> _WHAT NEEDS TO BE DONE_
Please repeat exactly the lines from the one containing "The height and width of the screenshot is (829, 1456)." to the end of the entries below, both included, and omit all pictures.
- - - -
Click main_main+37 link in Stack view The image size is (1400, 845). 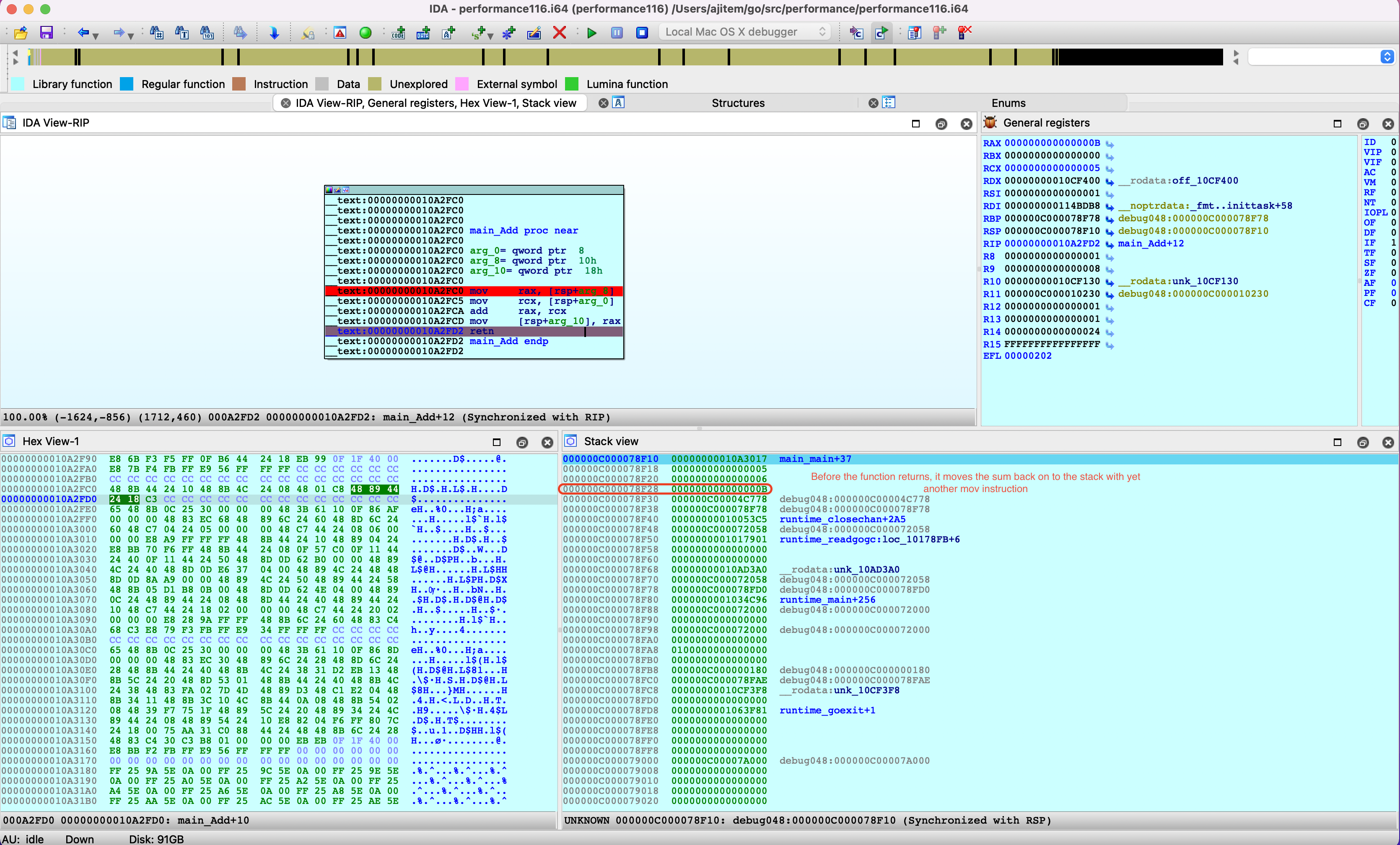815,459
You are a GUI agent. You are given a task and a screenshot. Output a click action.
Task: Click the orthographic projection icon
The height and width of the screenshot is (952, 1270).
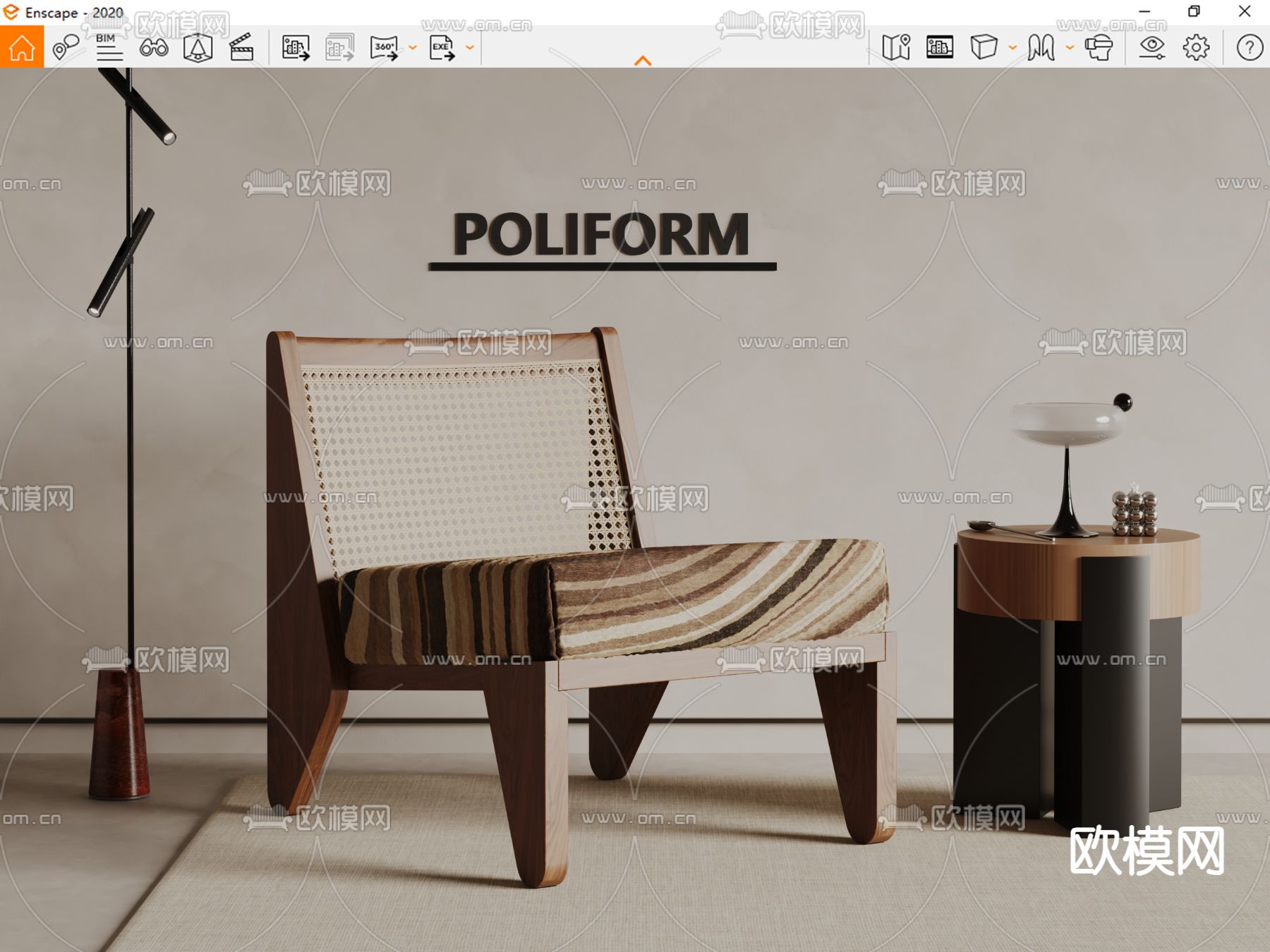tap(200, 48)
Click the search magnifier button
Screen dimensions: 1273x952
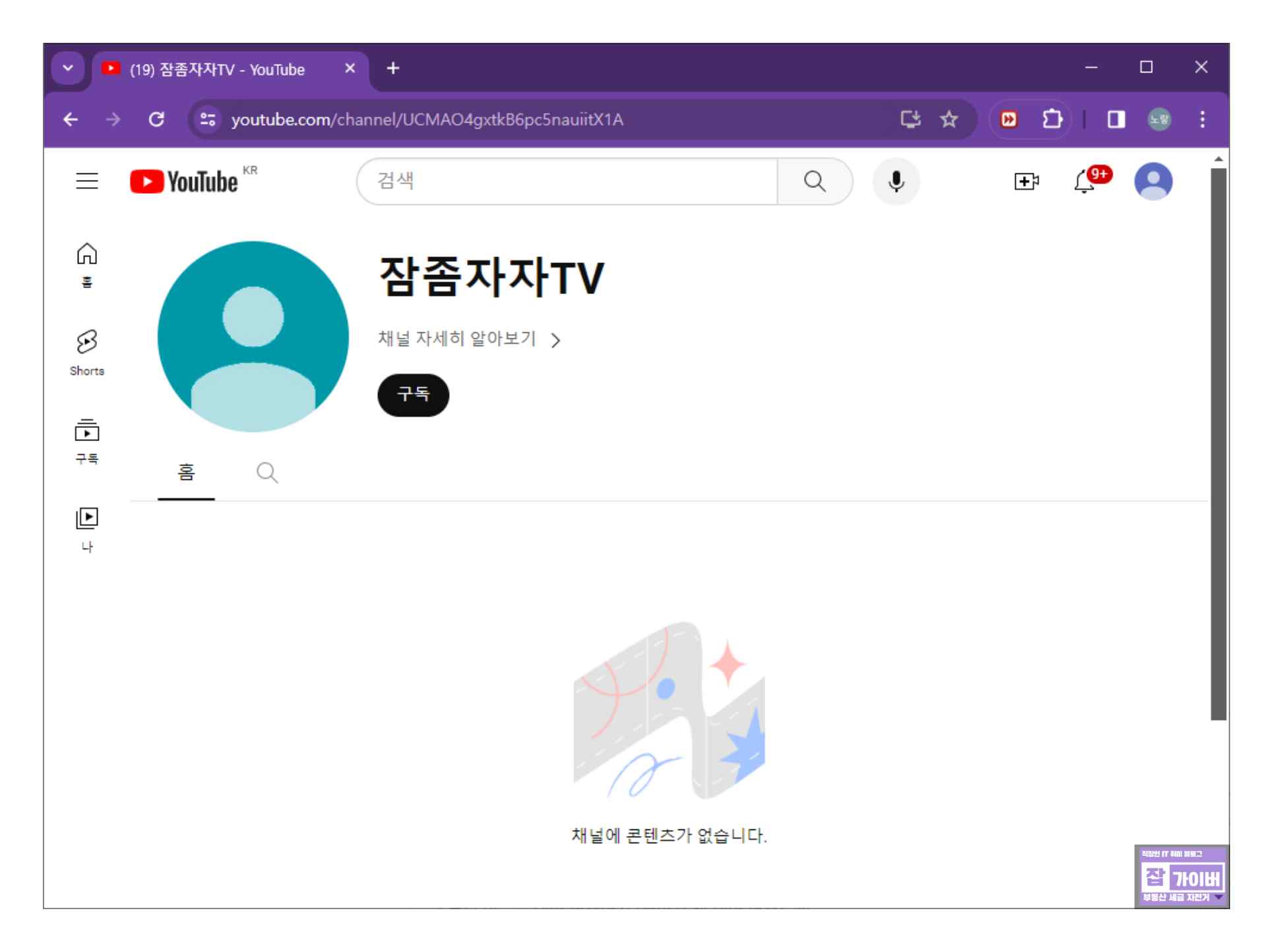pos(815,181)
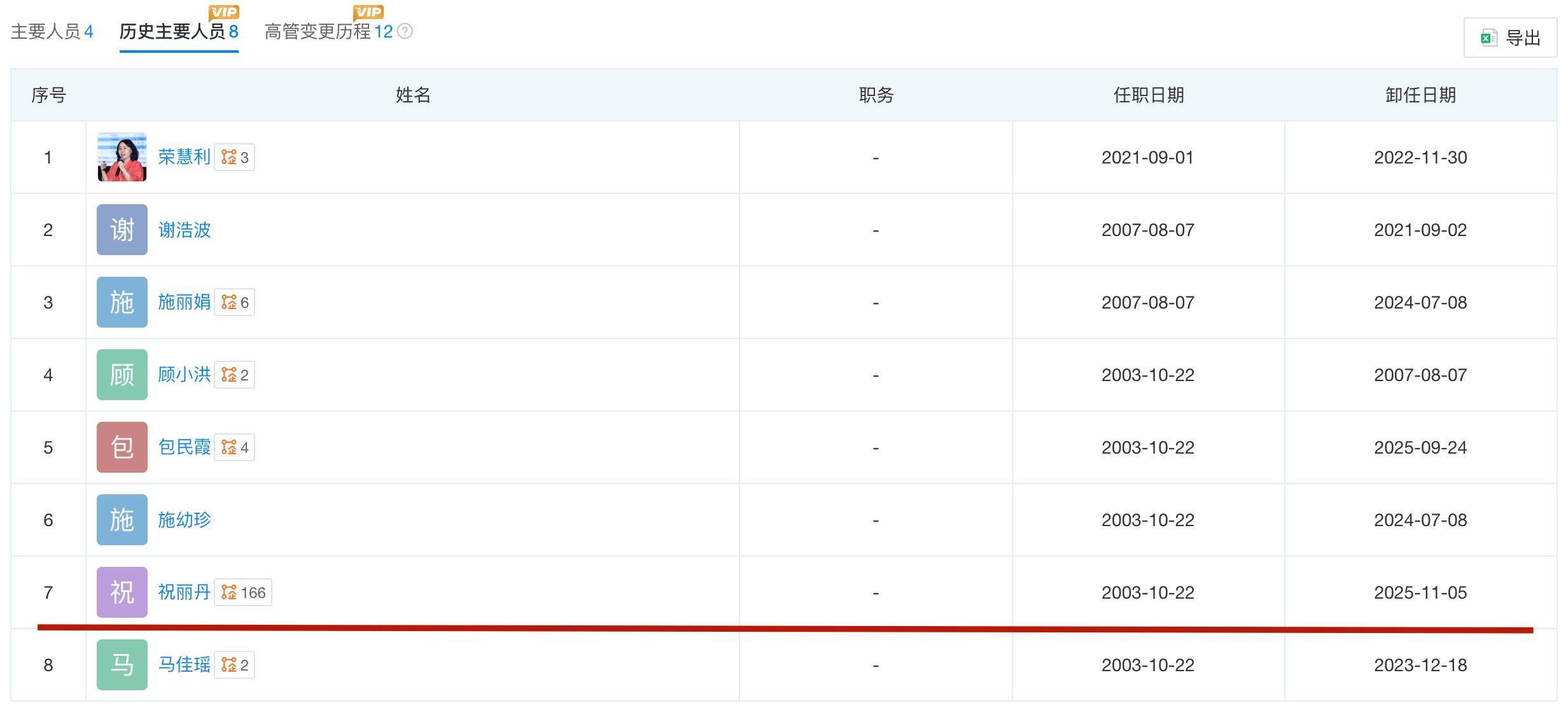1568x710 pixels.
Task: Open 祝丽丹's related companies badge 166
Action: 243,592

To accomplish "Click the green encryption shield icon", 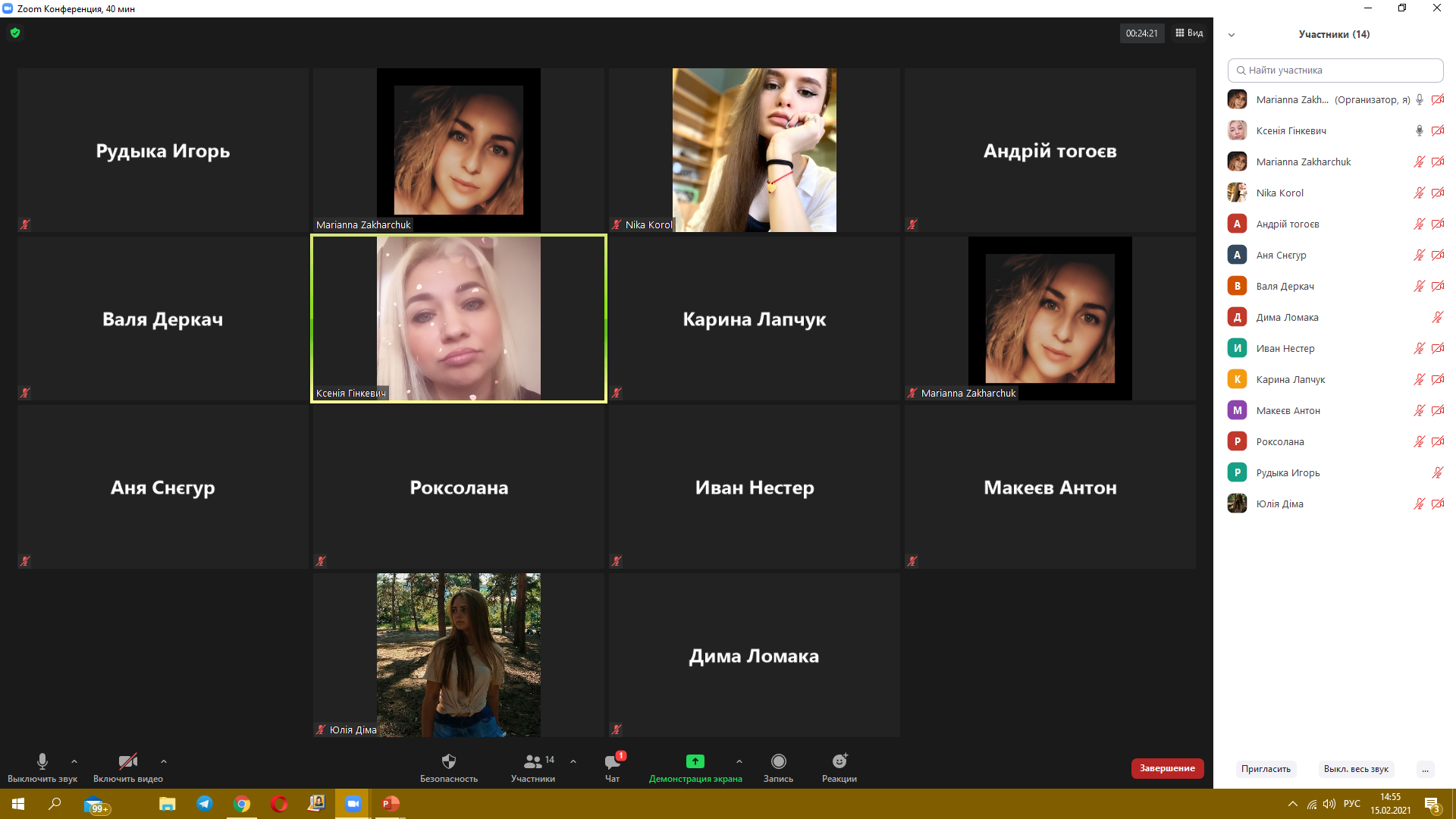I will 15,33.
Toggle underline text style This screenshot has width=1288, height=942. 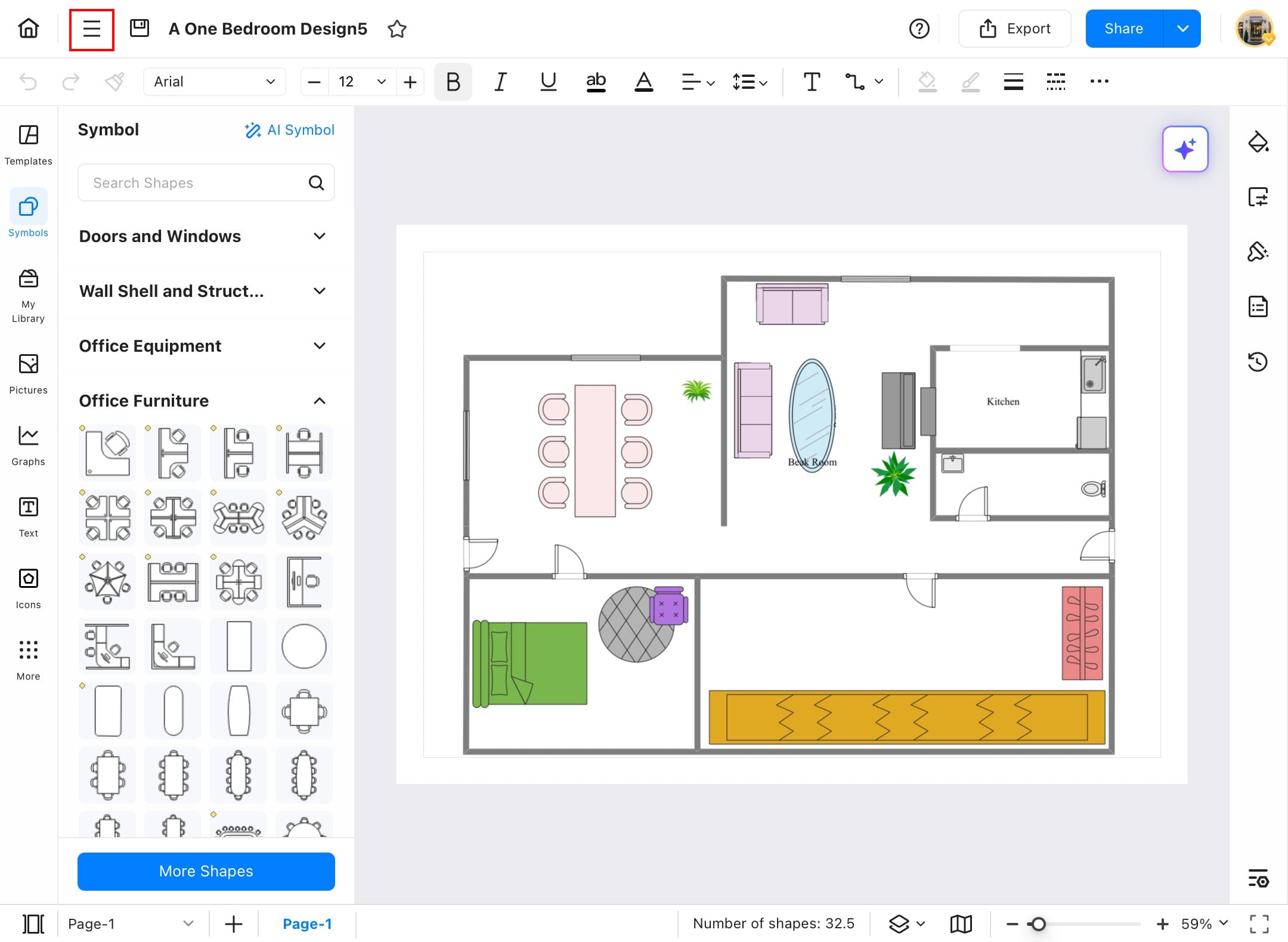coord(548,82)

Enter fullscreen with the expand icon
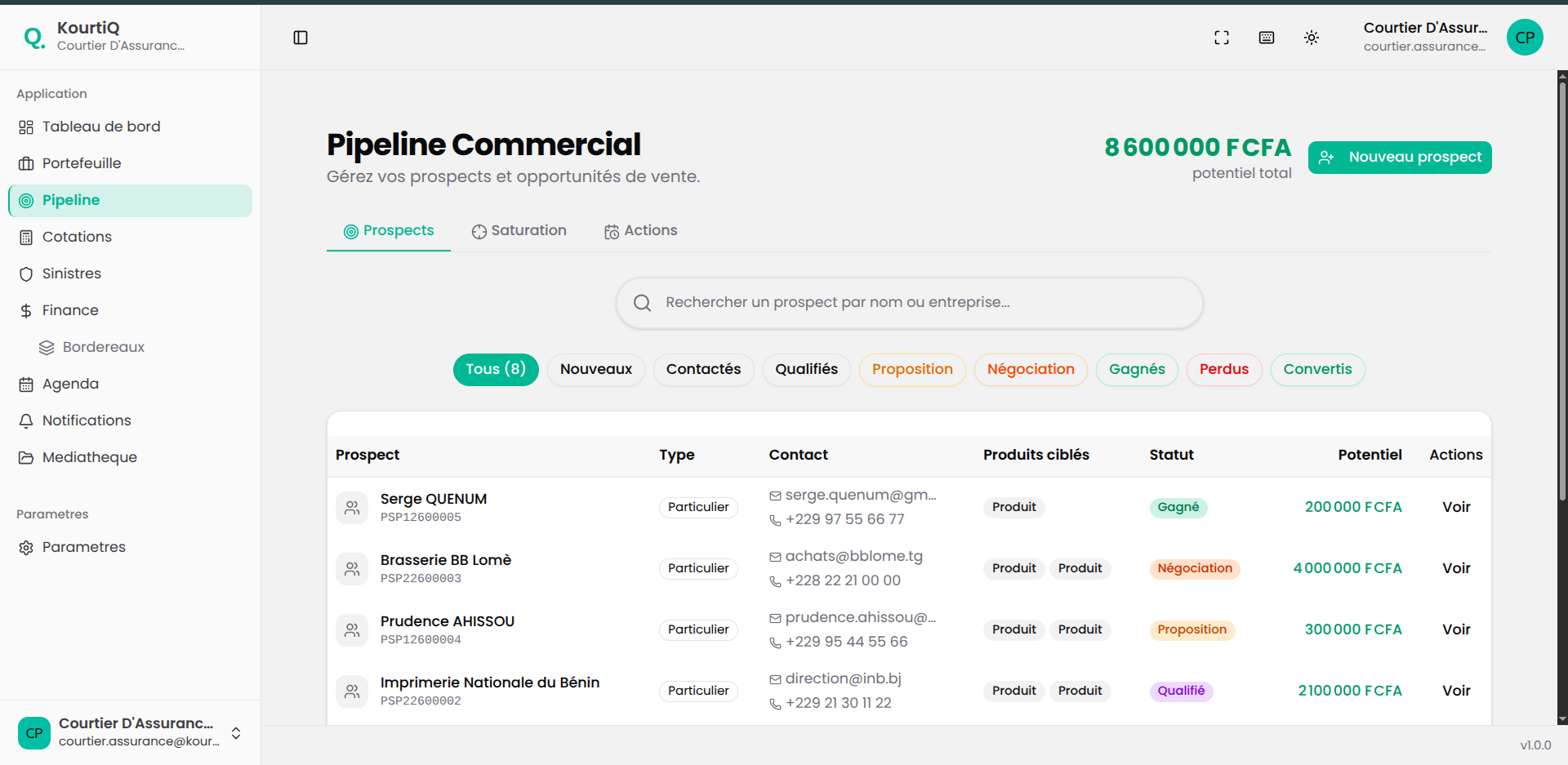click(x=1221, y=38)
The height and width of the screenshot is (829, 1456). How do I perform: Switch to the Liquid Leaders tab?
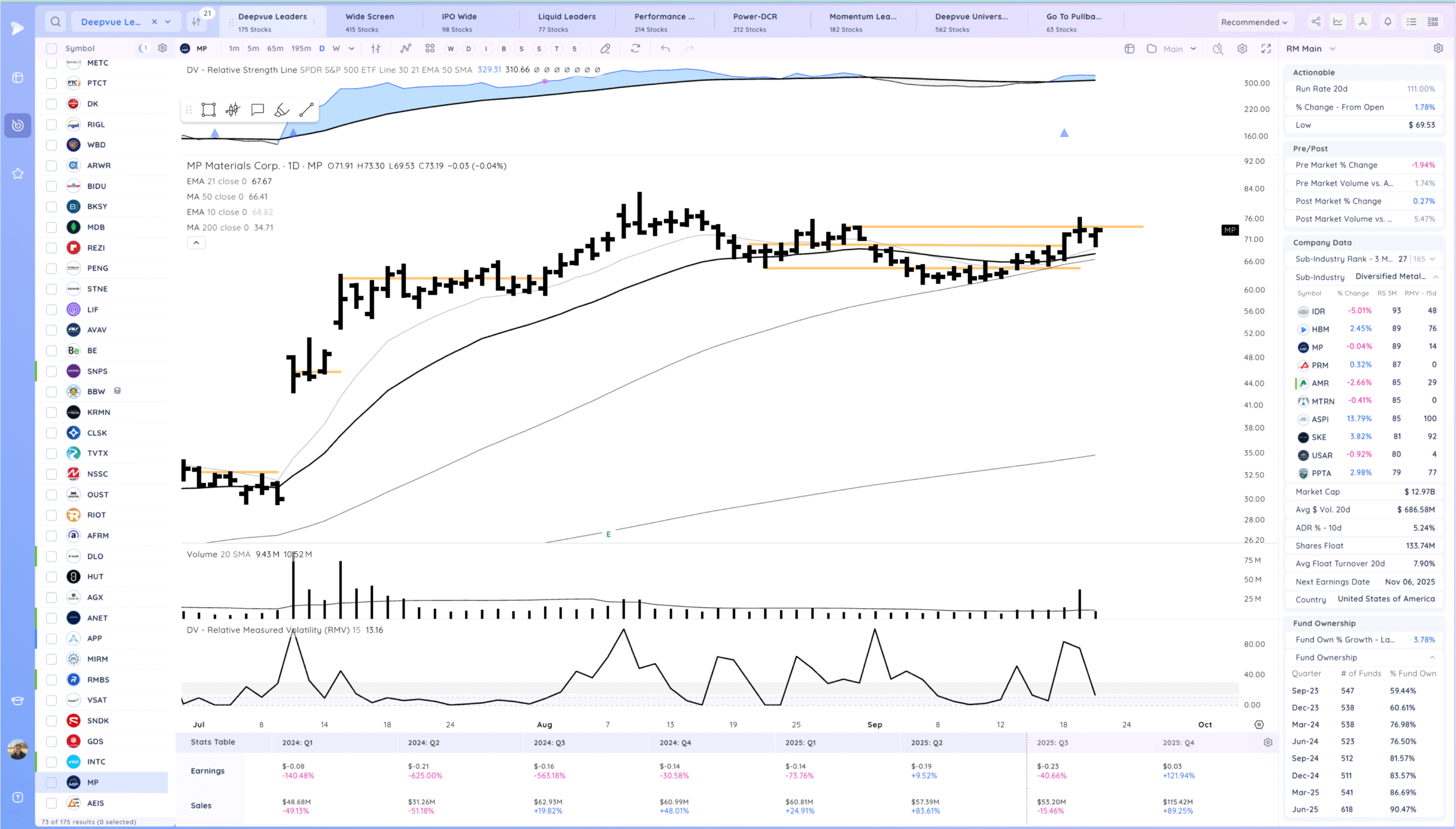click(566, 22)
- - - -
> _RESULT FOR THIS TASK_
The height and width of the screenshot is (829, 1456). How do I perform: Switch to the Liquid Leaders tab?
click(566, 22)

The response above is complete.